| Records shown |

= Beginning of Section =

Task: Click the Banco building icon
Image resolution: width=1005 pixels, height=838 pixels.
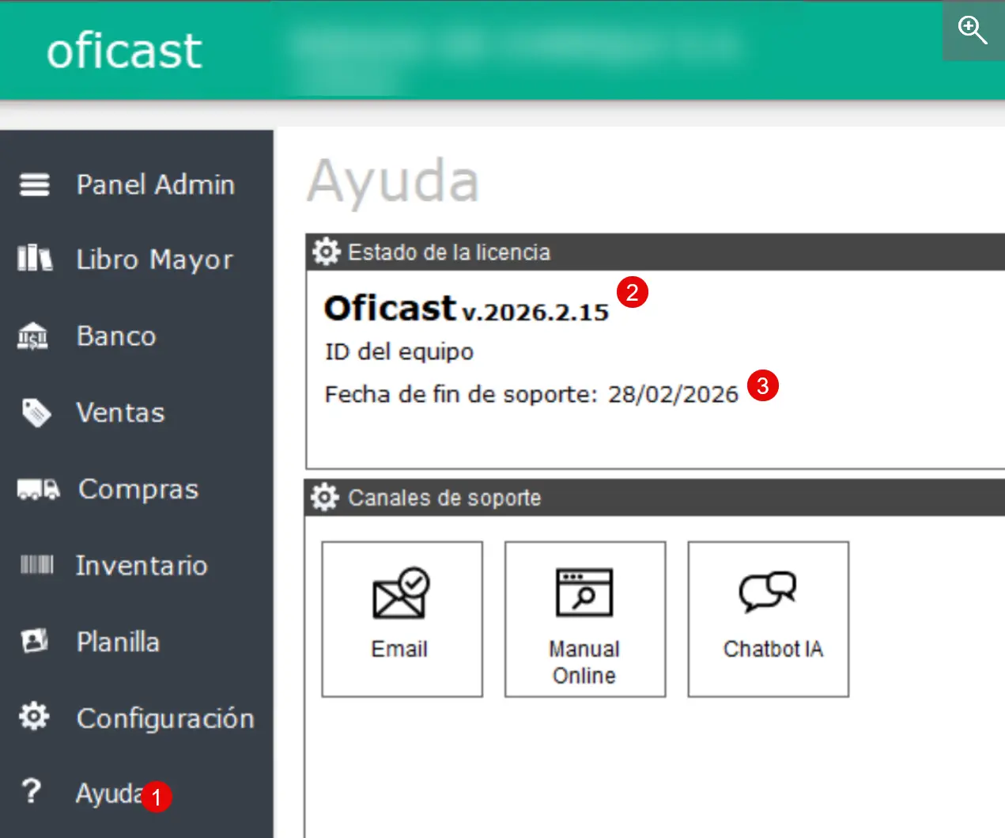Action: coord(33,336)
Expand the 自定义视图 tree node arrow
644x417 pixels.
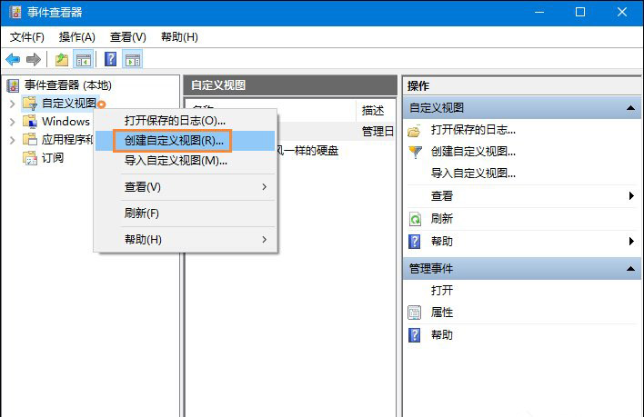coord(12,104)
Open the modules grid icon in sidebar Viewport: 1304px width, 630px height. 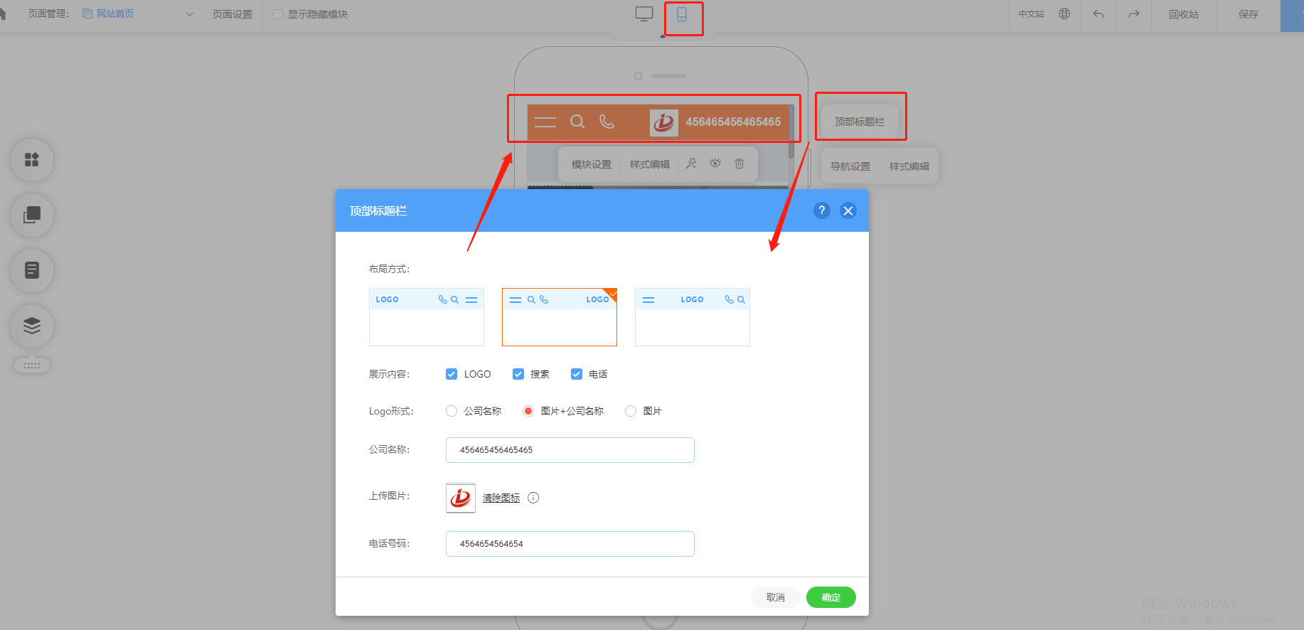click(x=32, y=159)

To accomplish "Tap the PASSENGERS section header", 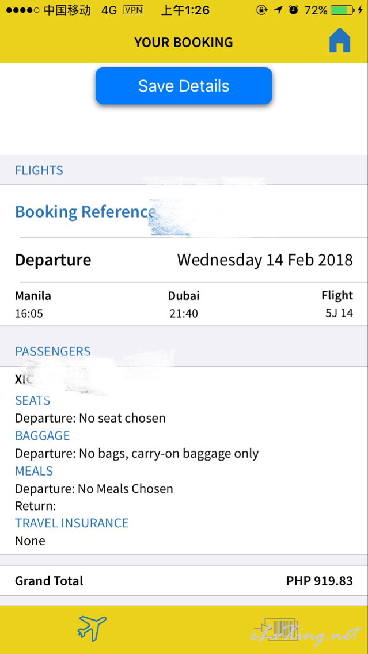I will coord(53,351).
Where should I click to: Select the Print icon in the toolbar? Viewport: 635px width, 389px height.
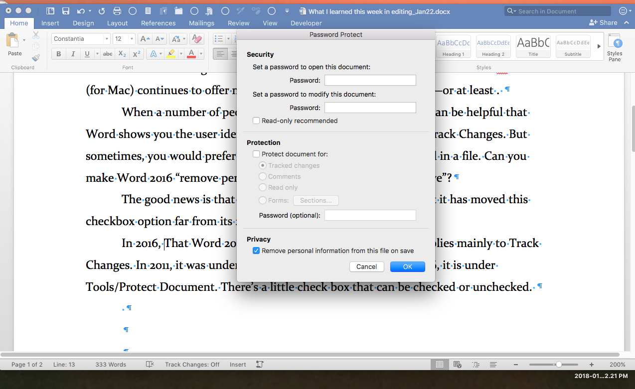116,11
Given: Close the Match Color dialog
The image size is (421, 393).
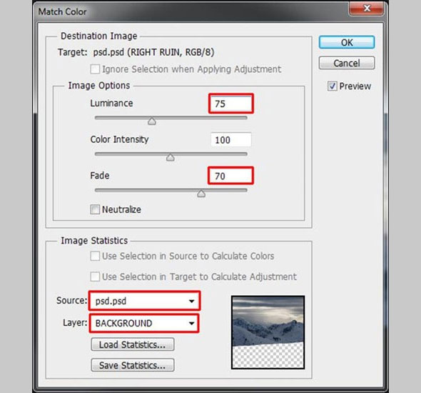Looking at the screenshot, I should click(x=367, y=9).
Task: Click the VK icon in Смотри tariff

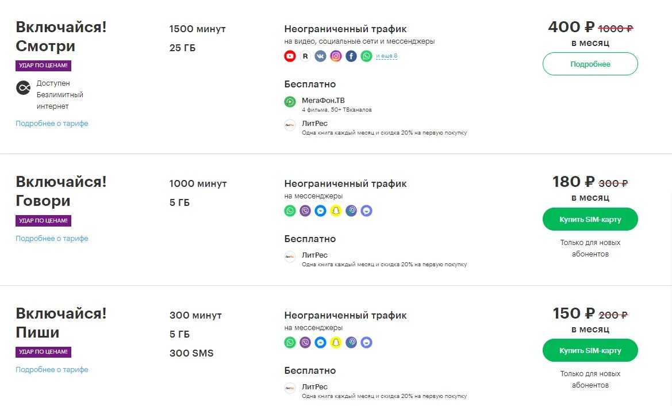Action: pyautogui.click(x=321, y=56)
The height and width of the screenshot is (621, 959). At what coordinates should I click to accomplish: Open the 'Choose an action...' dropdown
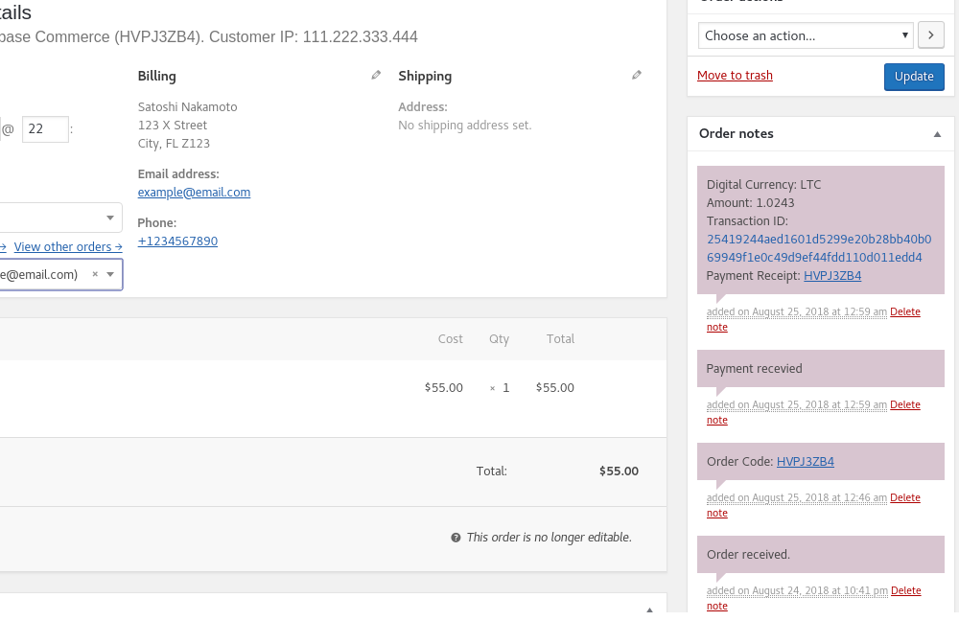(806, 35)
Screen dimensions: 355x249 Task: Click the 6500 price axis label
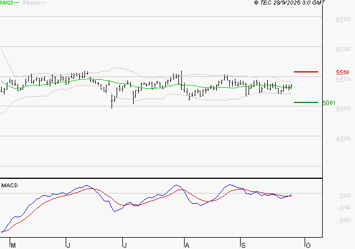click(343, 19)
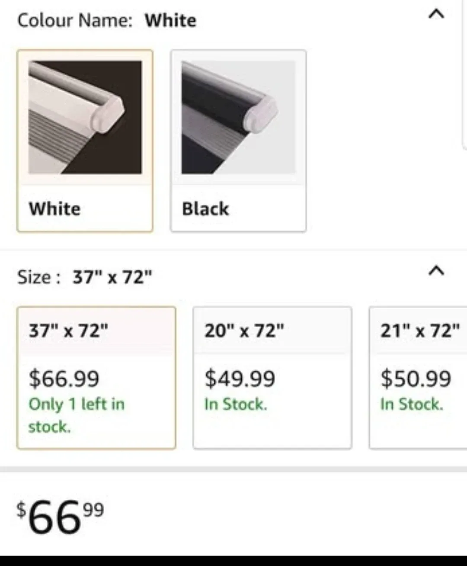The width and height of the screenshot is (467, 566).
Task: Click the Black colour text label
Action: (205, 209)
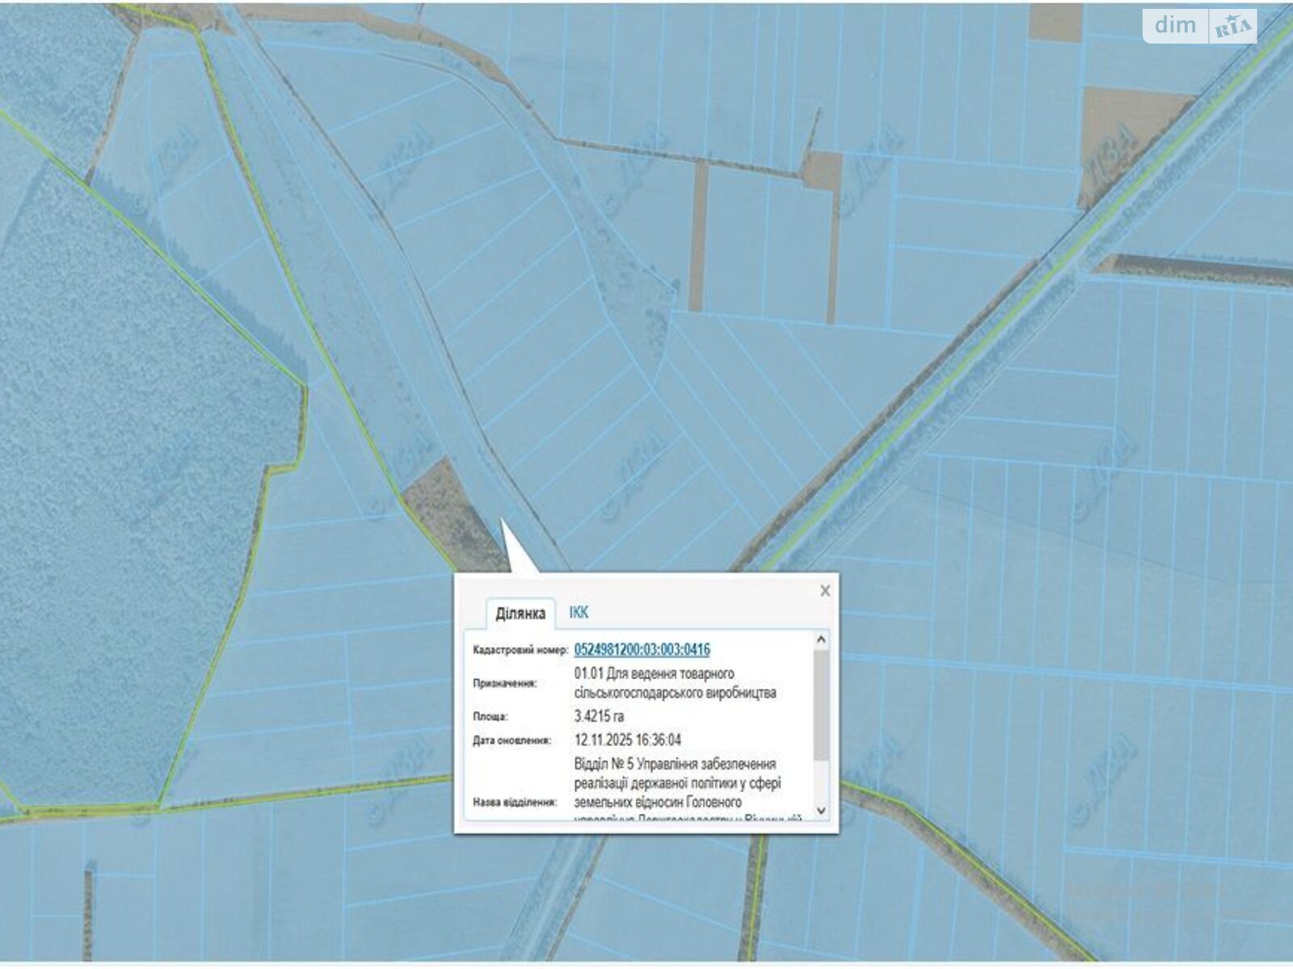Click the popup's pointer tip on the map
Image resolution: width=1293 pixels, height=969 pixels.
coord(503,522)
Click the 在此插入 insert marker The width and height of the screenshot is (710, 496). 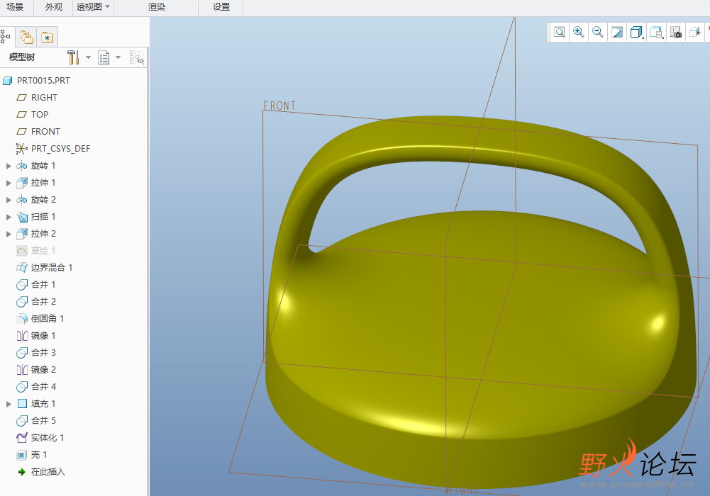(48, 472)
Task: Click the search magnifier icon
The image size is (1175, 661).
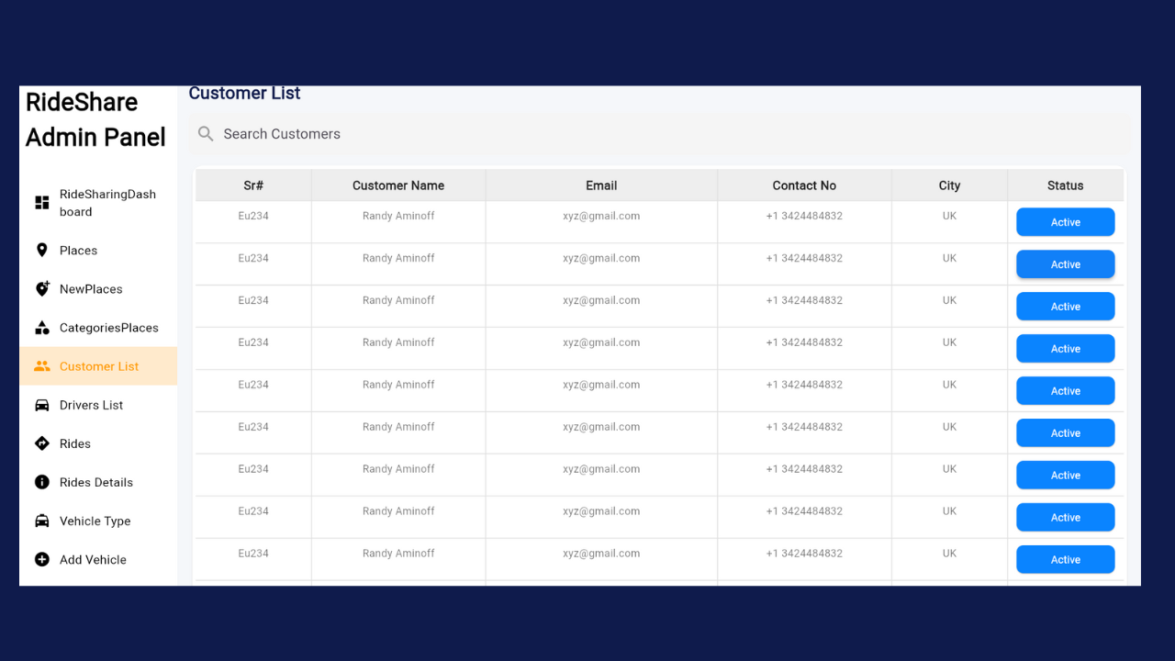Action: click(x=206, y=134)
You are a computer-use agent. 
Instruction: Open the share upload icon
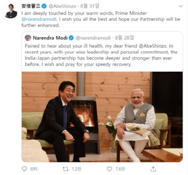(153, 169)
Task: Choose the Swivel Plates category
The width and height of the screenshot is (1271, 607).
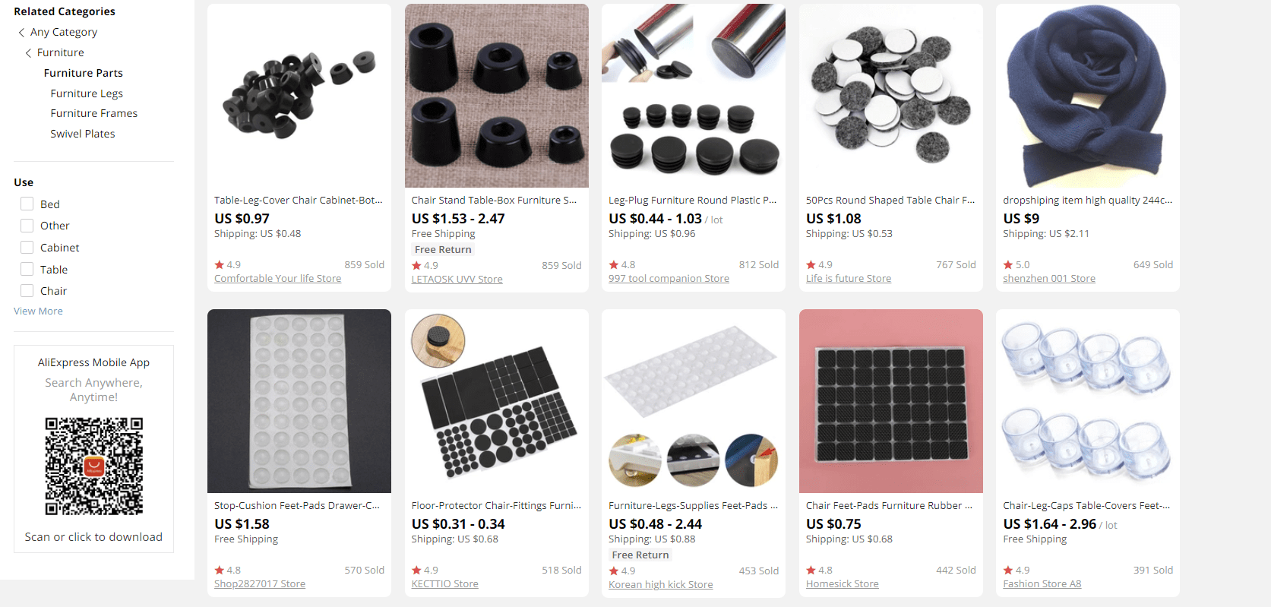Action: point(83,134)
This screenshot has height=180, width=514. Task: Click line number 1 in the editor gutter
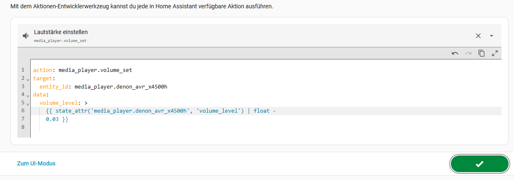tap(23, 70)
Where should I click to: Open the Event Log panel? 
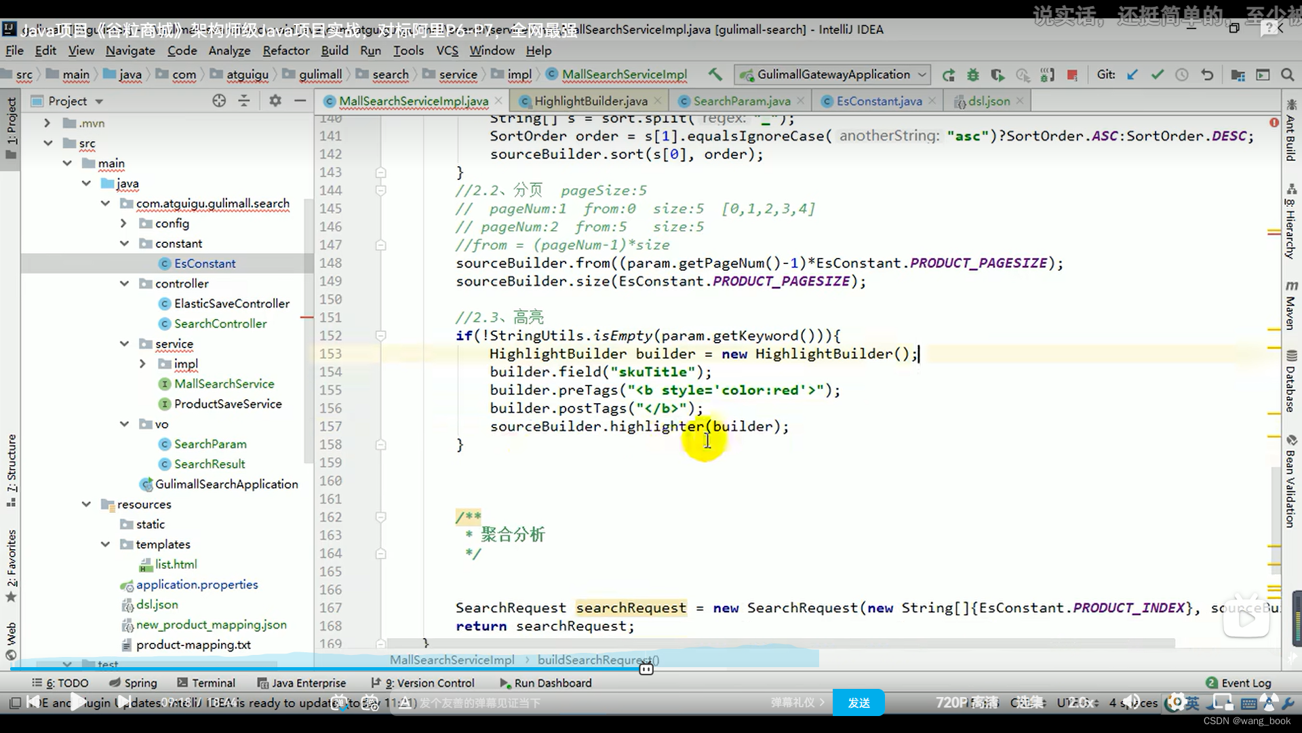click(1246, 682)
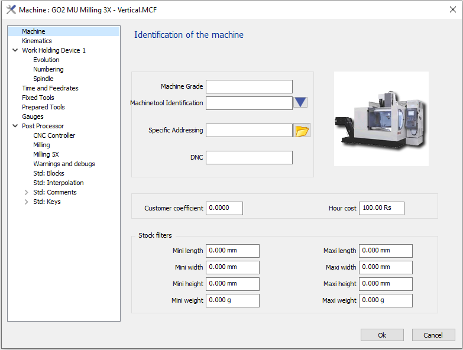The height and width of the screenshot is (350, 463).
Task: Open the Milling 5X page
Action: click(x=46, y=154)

= End of Section =

| Exercise instructions |
Everything from the line with "Task: Choose the Swivel Plates category" through the last line of the listing above is to be copied exactly, both ends included, except the pictures.

| Written answer |
Task: Choose the Swivel Plates category
The width and height of the screenshot is (1271, 607).
Action: point(83,134)
This screenshot has height=180, width=514. Task: Click line number 1 in the editor gutter
tap(23, 70)
Where should I click to: Open the Event Log panel? 
click(1246, 682)
The height and width of the screenshot is (350, 463).
Task: Open the Milling 5X page
Action: click(x=46, y=154)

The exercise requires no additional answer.